Filter the entries down to the lines containing "width", and copy those lines.
▬▬▬
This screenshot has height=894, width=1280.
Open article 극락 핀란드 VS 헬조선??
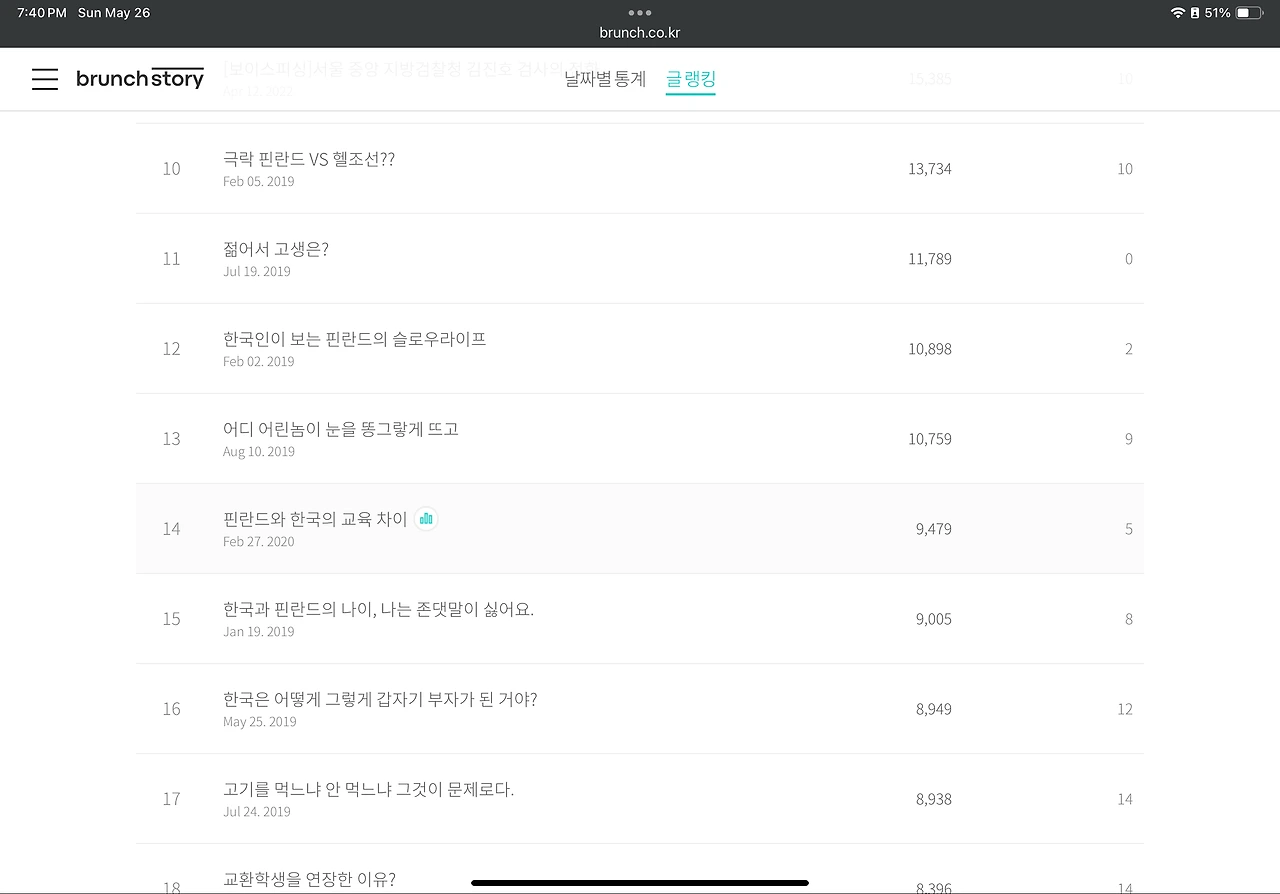click(x=309, y=159)
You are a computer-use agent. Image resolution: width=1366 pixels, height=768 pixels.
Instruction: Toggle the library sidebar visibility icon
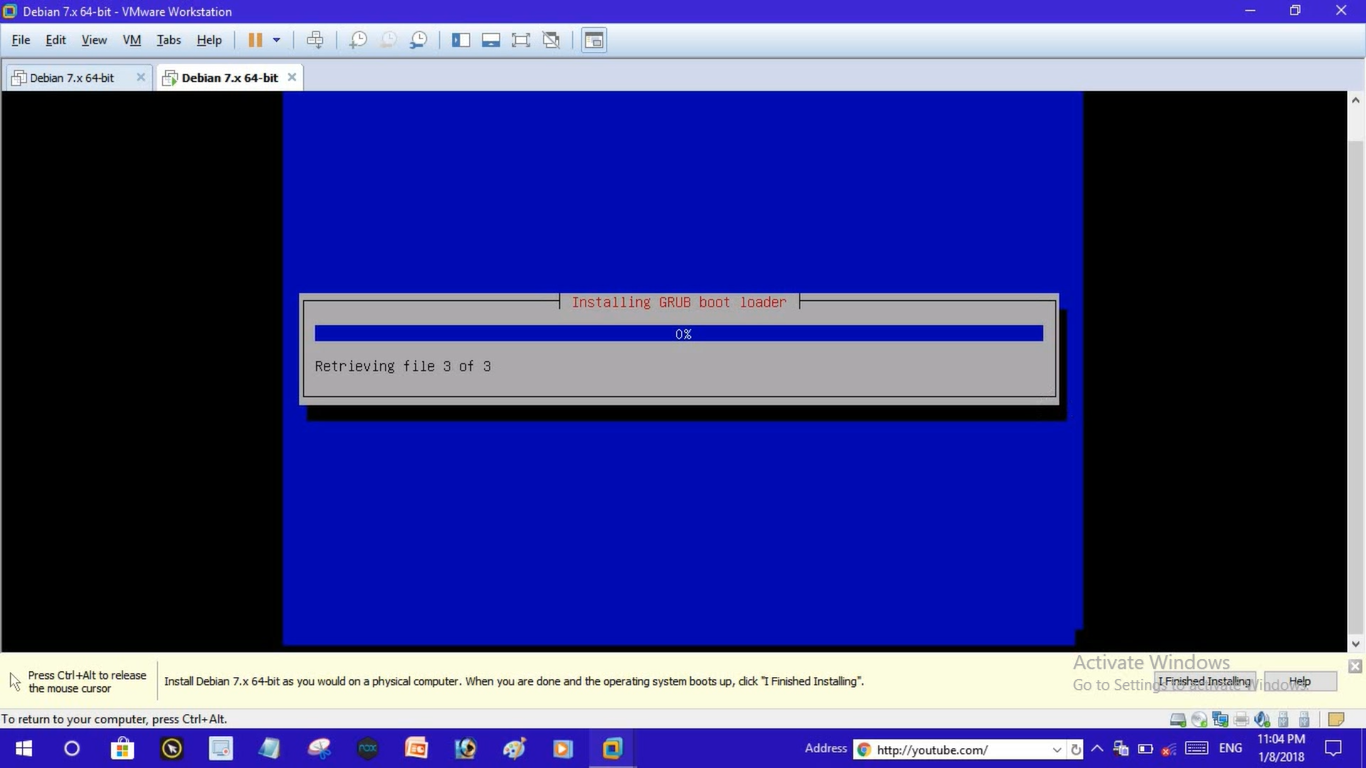pyautogui.click(x=461, y=39)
▬▬▬
## Exercise output:
This screenshot has height=894, width=1280.
You are a computer-use agent. Image resolution: width=1366 pixels, height=768 pixels.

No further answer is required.